WHAT THE EXERCISE ASKS | Copy the lines below, please, starting with the one that contains "Click the plus node below the Action step" and ending with the last. Pictures stay out.
Segment Start: RECORDS PROVIDED
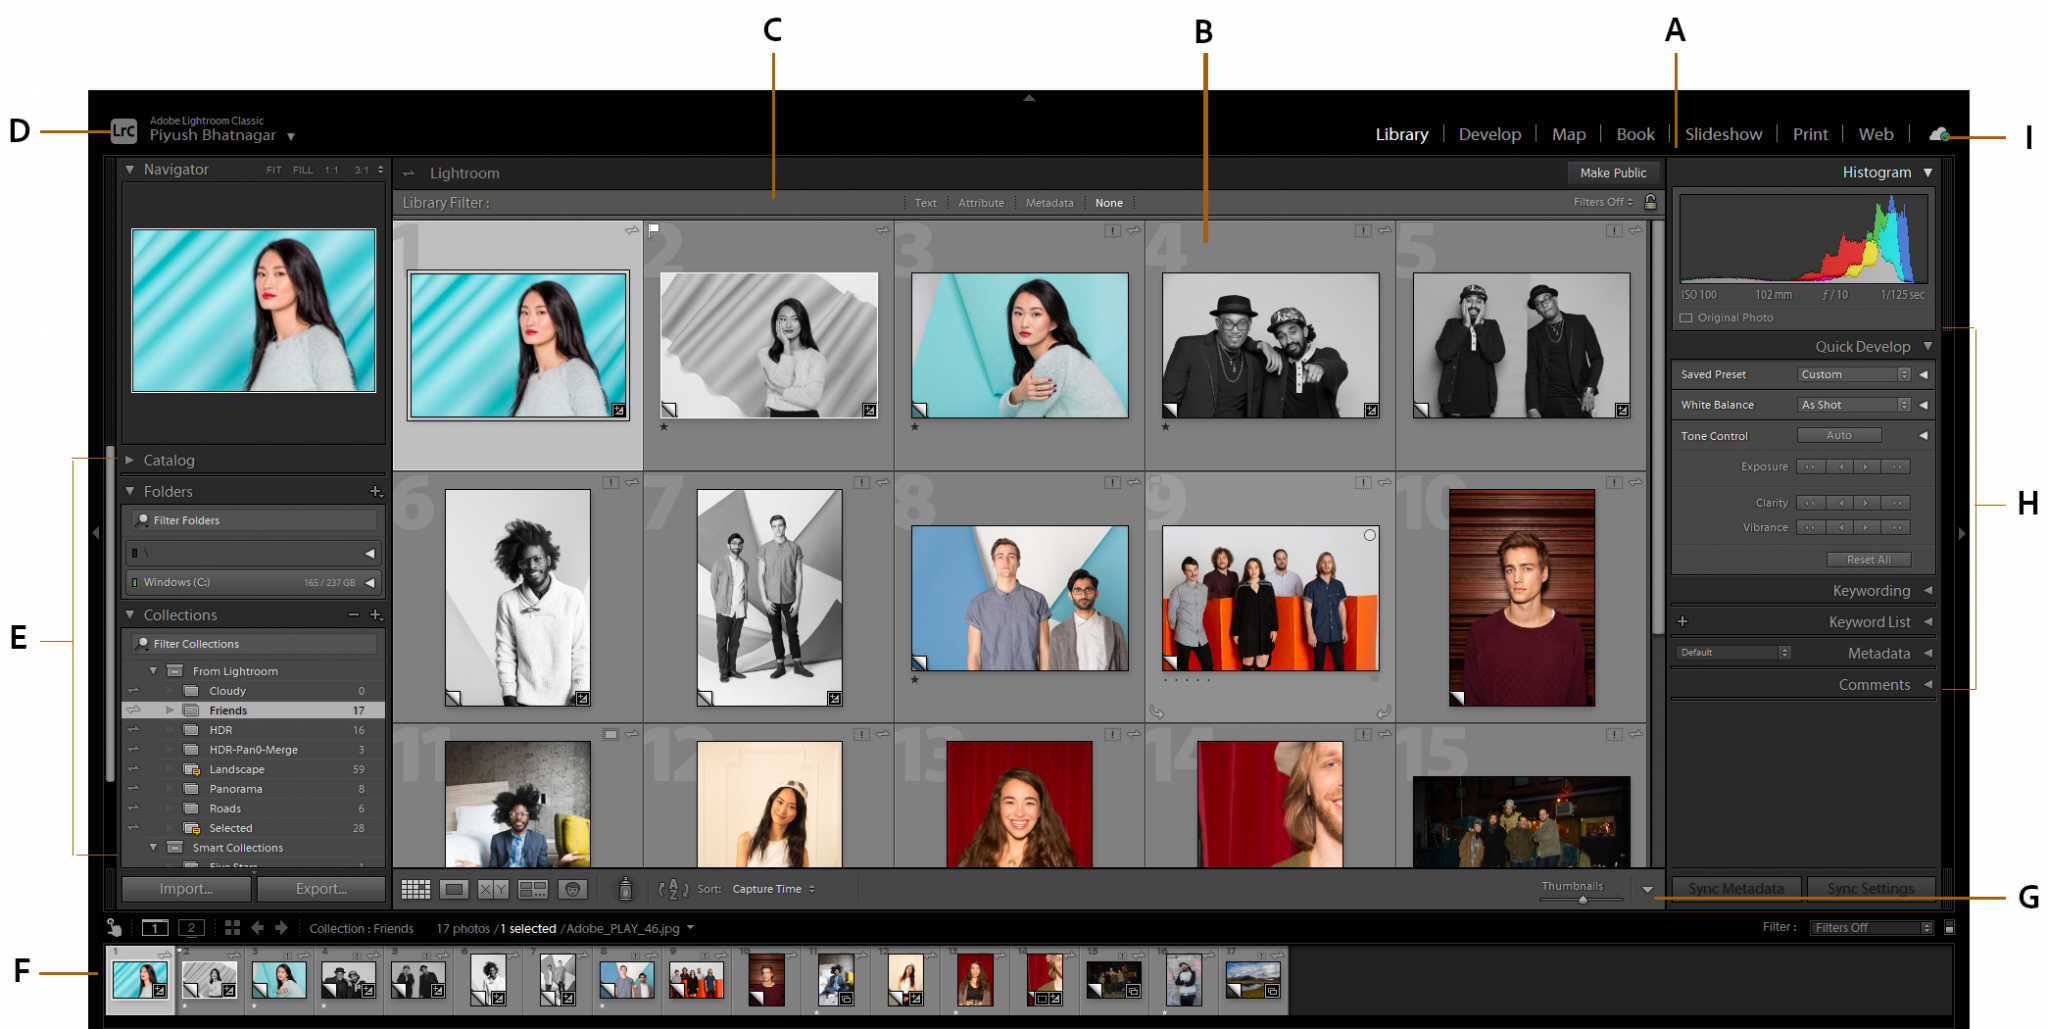Image resolution: width=2048 pixels, height=1029 pixels.
Task: Select the Grid view icon
Action: (x=416, y=889)
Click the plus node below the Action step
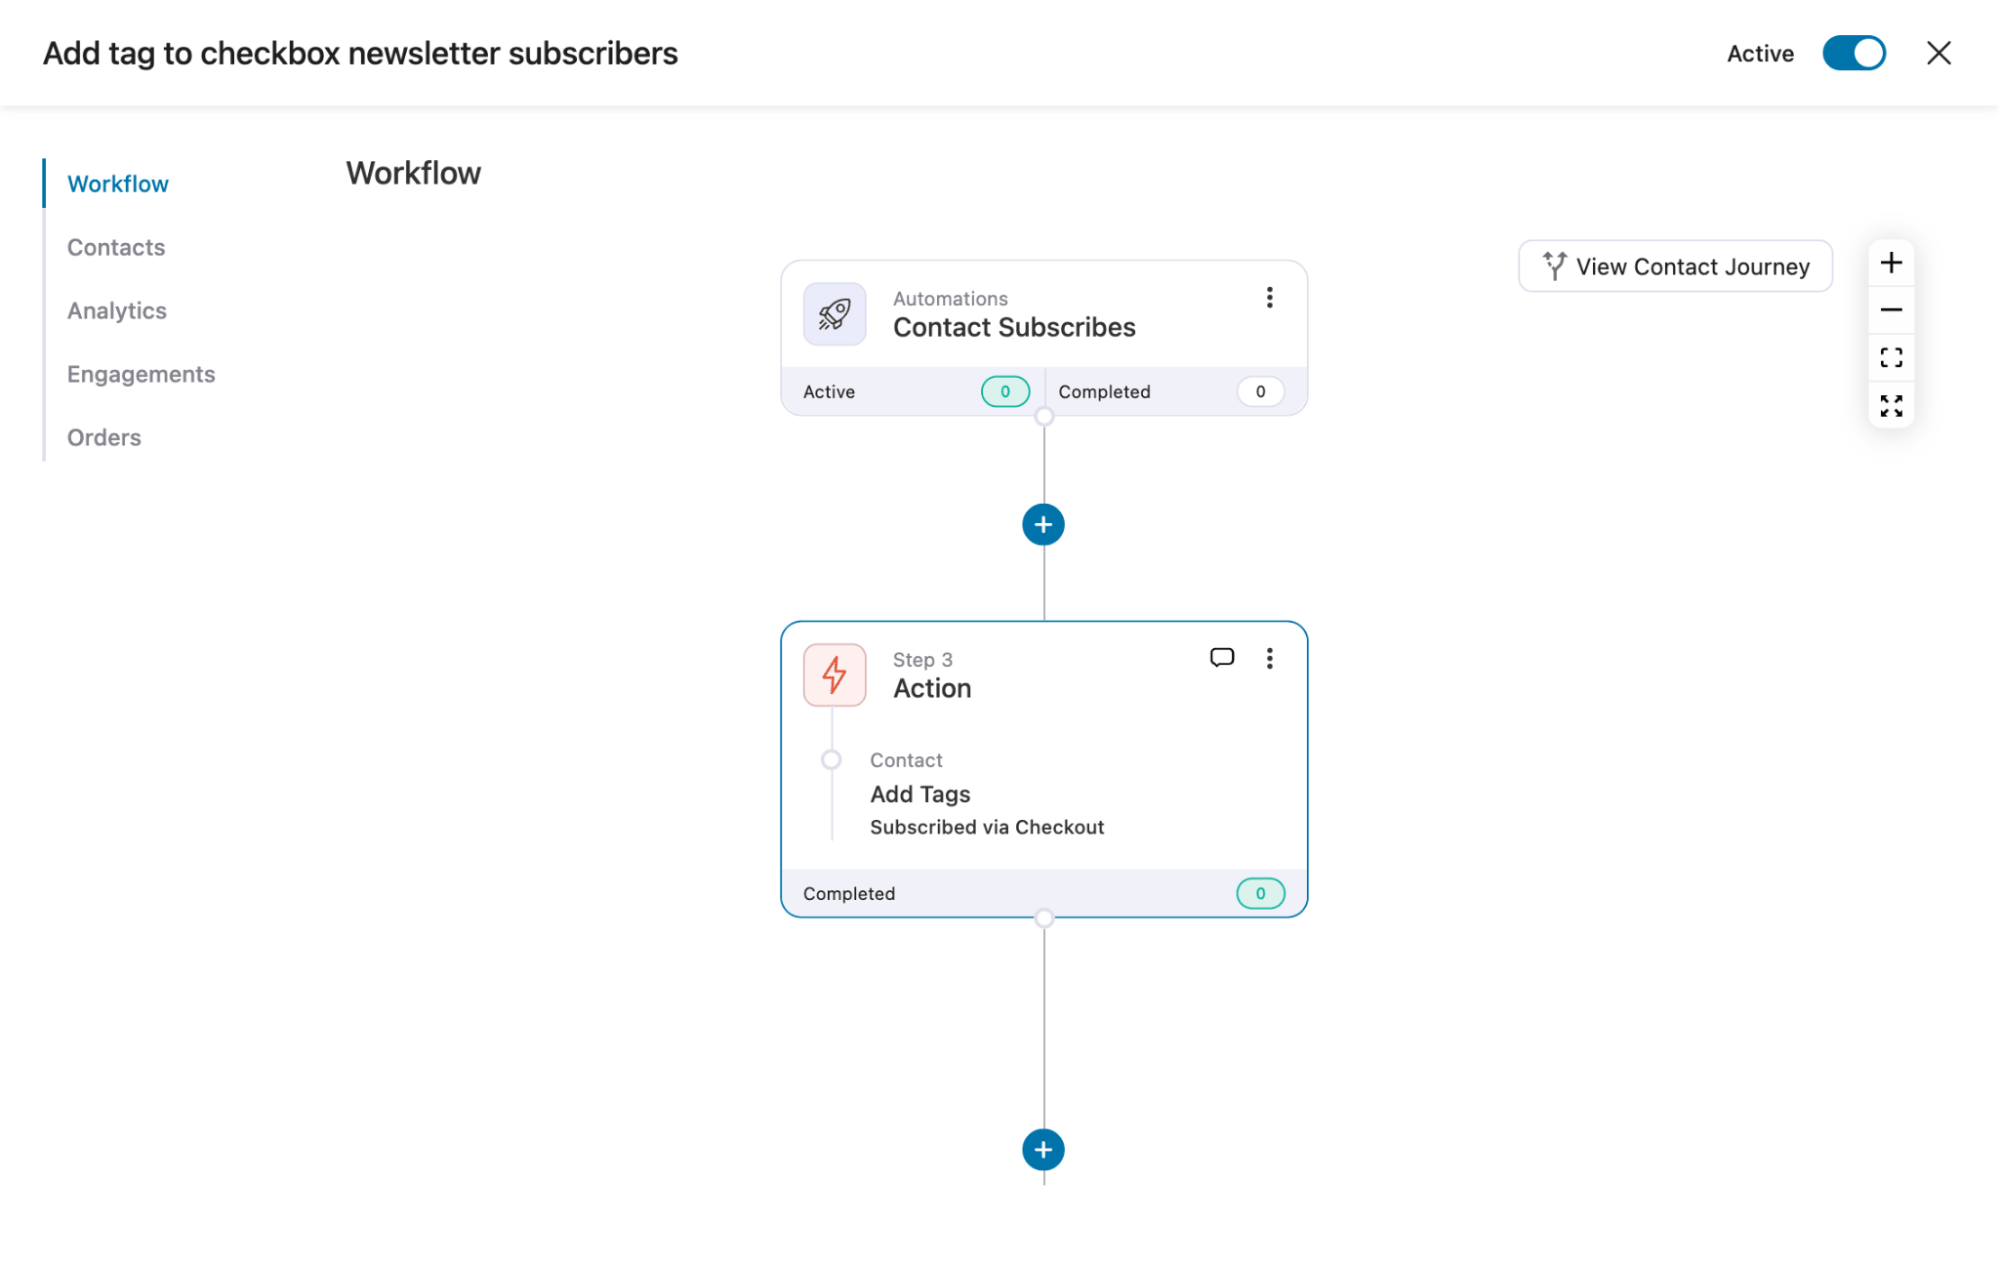Image resolution: width=1999 pixels, height=1288 pixels. coord(1043,1149)
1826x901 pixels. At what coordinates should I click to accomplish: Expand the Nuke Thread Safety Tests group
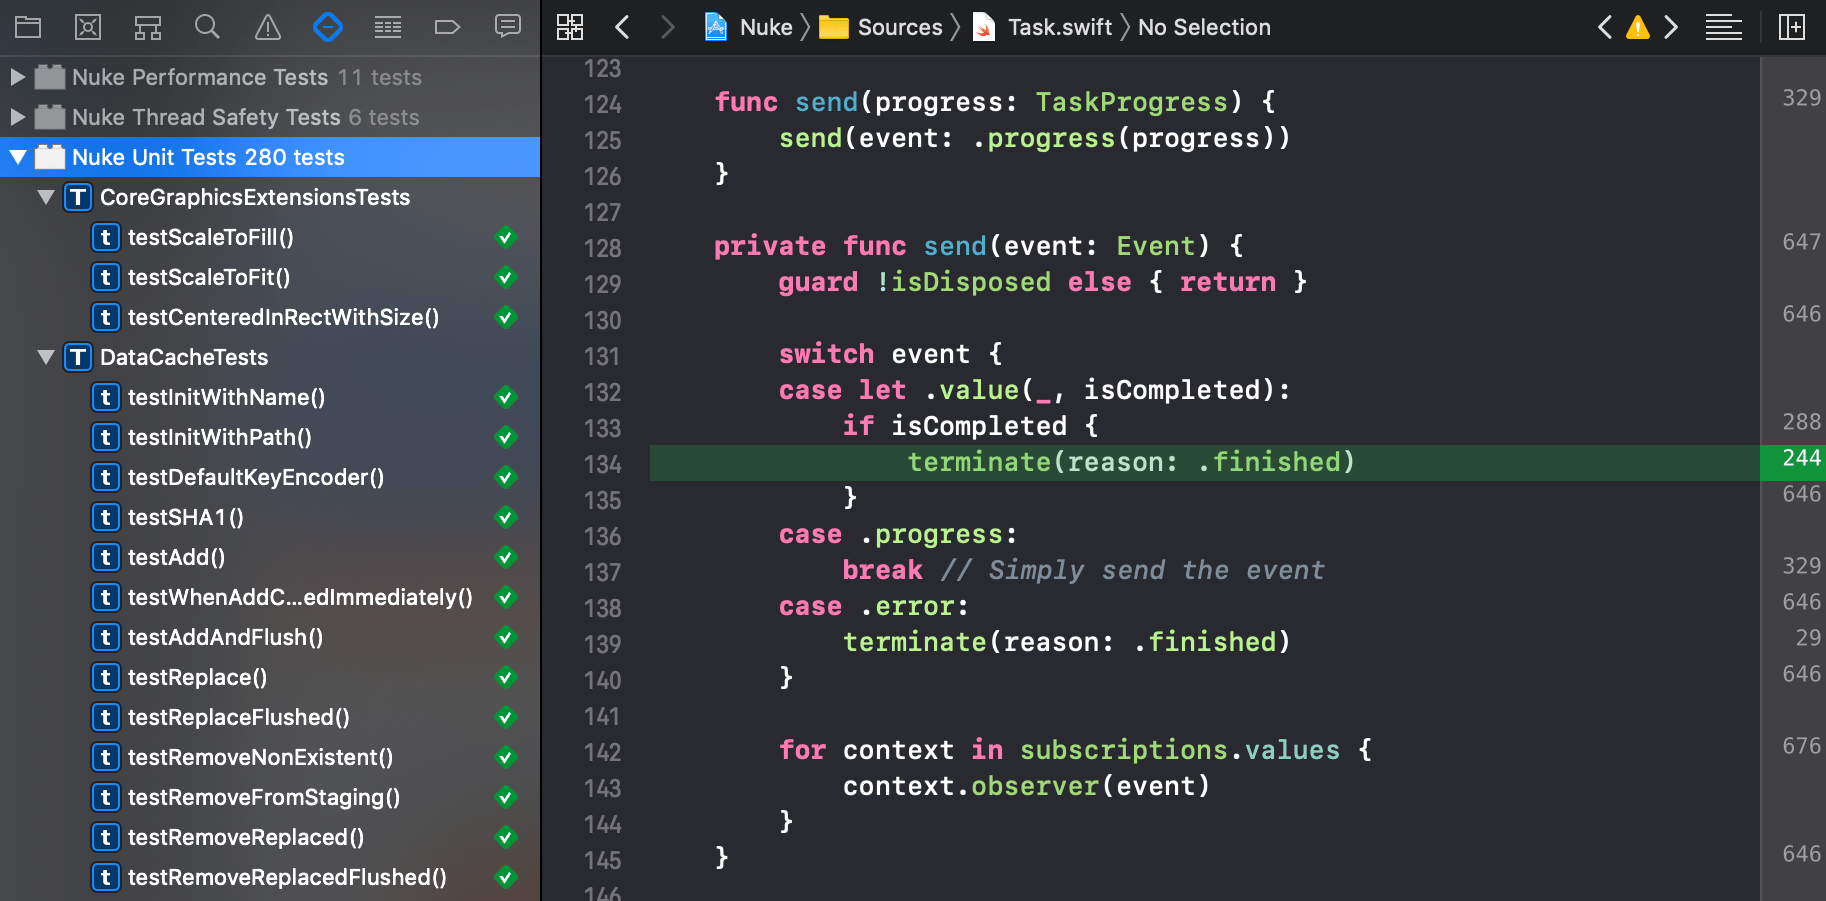point(16,117)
Segment End: RECORDS PROVIDED
EXERCISE SOLUTION |
Click the plus node below the Action step
Image resolution: width=1999 pixels, height=1288 pixels. coord(1043,1149)
1826x901 pixels. At what coordinates should I click to accomplish: Expand the Nuke Thread Safety Tests group
point(16,117)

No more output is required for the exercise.